ASSIGNMENT:
Answer from the passage on measuring attention:
1. Who gets far more attention than the woman who sings once a month in the local club?
2. What everyday activity is a guard's growing familiarity with the fake test pictures likened to?
3. Which two kinds of people would probably have to be much more attentive than a security officer?

PROVIDED PASSAGE:
——

Thanks for comments. I don’t think there is a real disagreement. With sufficient fuzziness, one can offer estimates of attention. When two estimates diverge sufficiently, and seem fairly robust we can learn something. For instance, Christina Aguillera gets lots more attention than the woman who sings once a month in the local club.
Or take the method used to check on airport security personnel. (By coincidence I came up with the same scheme right after 9-11, but I thought it was too obvious as well as too much trouble to do anything about.) Actually such spot checks on attention are common in a variety of circumstances. Still, they don’t precisely measure attention at all. They measure some combination of attention and visusal observing ability, for instance, and of course it is the combined level that matters in this case. The same security officer who passes the test might be far more attentive at say a football game or a rock concert. And unless the sample objects are infinitely varied, they will not necessarily demonstrate that the guards who see them are the same ones who might spot the next shoe bomber or some other unexpected anomaly. It can become rather like driving; if you are familiar with a road, you may not be very attentive most of the time. A guard might become familiar with the fake test pictures.
A psychoanalyst or a music critic would probably have to be much more attentive, but we can’t easily measure their performance by a test. We can only gauge it by paying complex and lengthy attention to either of them ourselves.
All of this suggests that we cannot count attention the way we may count the silverware or barrels of oil or medical doses. In many instances this might make no difference. I still maintain that overall it amounts to an important distinction.

——

DATASET ENTRIES:
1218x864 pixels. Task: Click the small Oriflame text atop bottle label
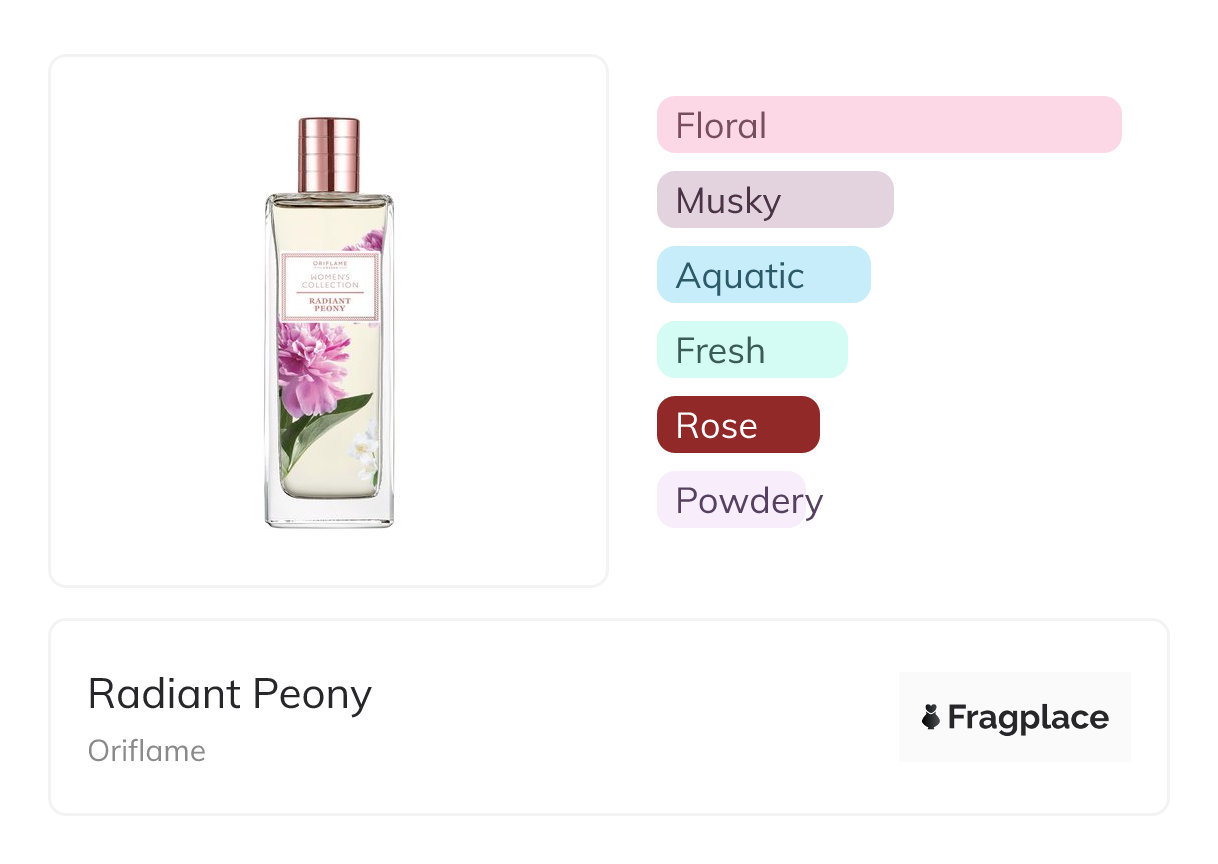tap(330, 264)
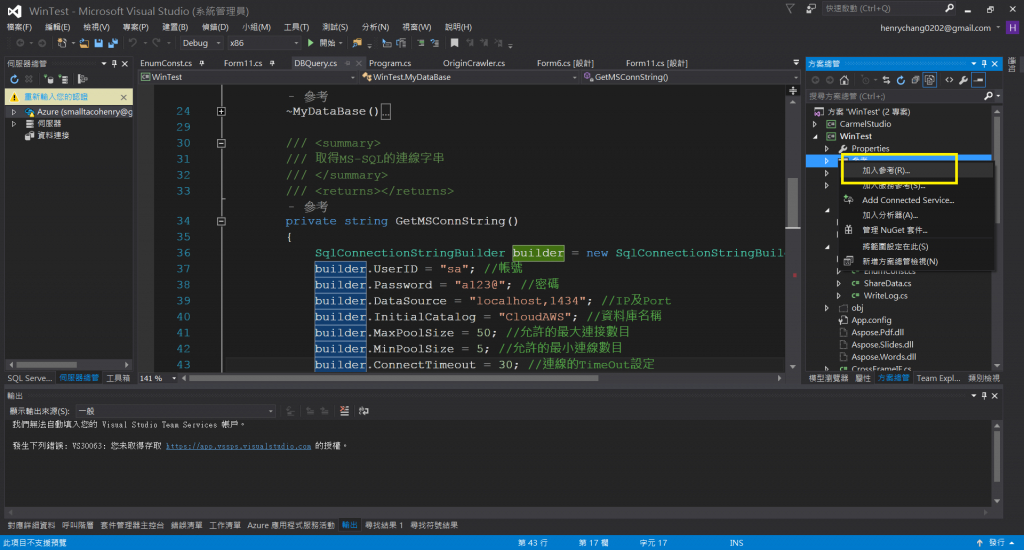
Task: Expand the Azure node in Server Explorer
Action: [x=14, y=112]
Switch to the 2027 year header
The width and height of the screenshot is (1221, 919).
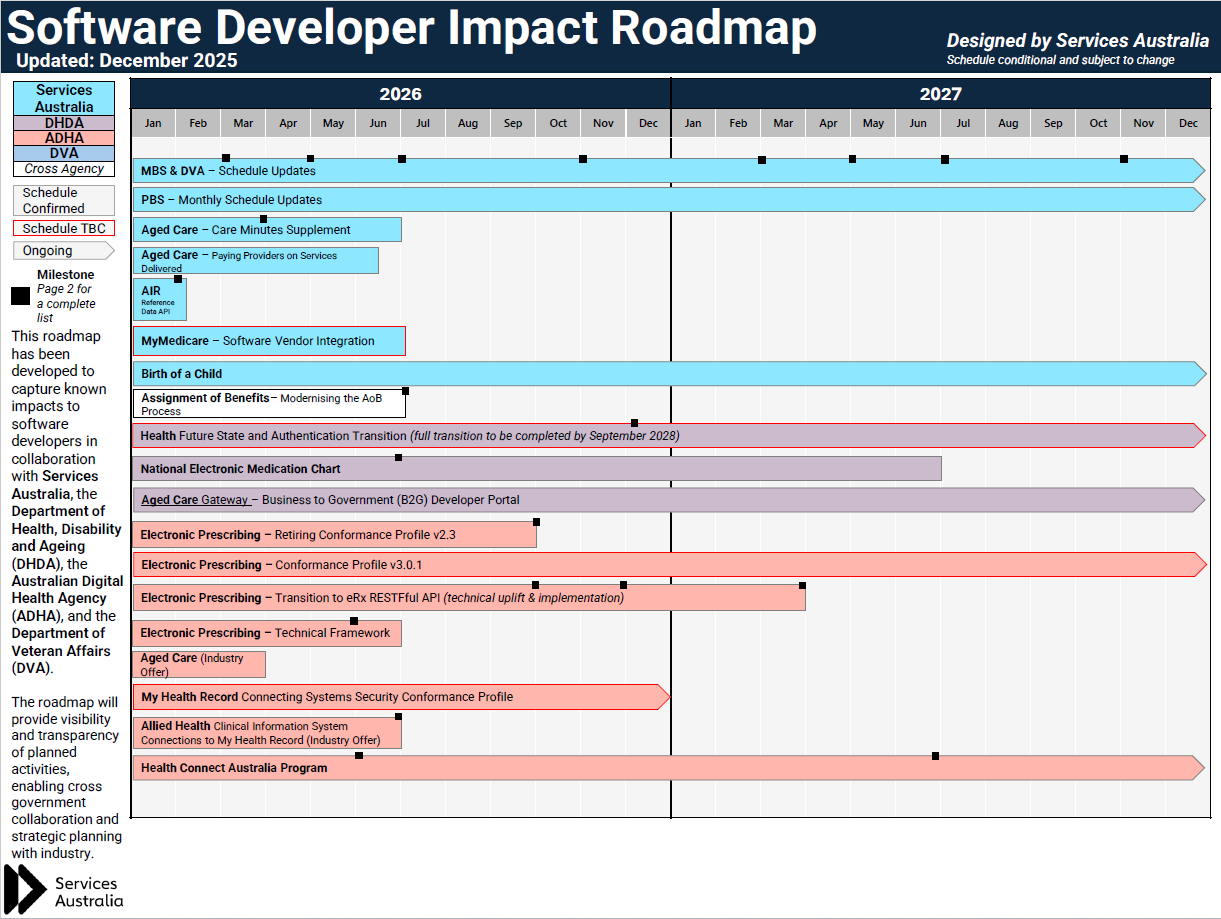point(938,94)
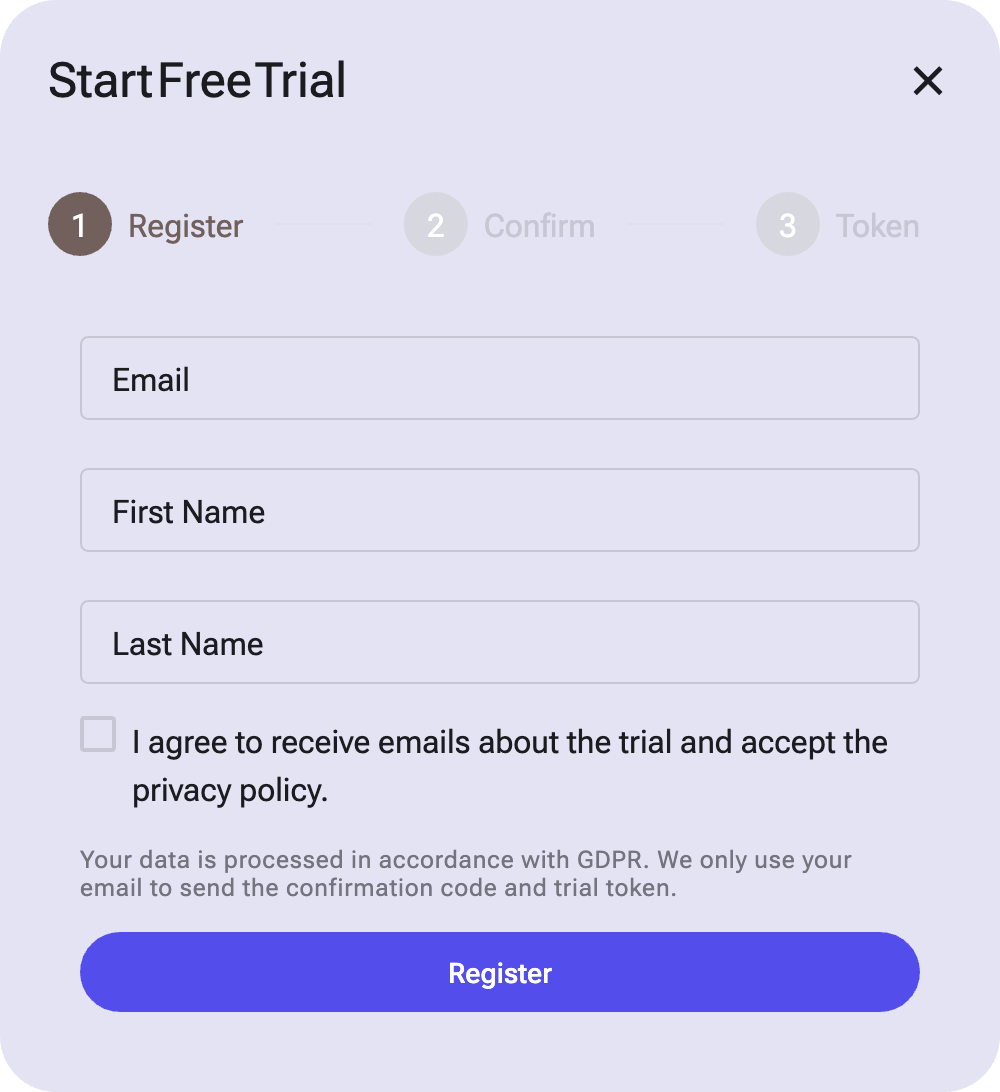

——

SOLUTION:
1. Christina Aguillera.
2. Driving on a familiar road.
3. A psychoanalyst and a music critic.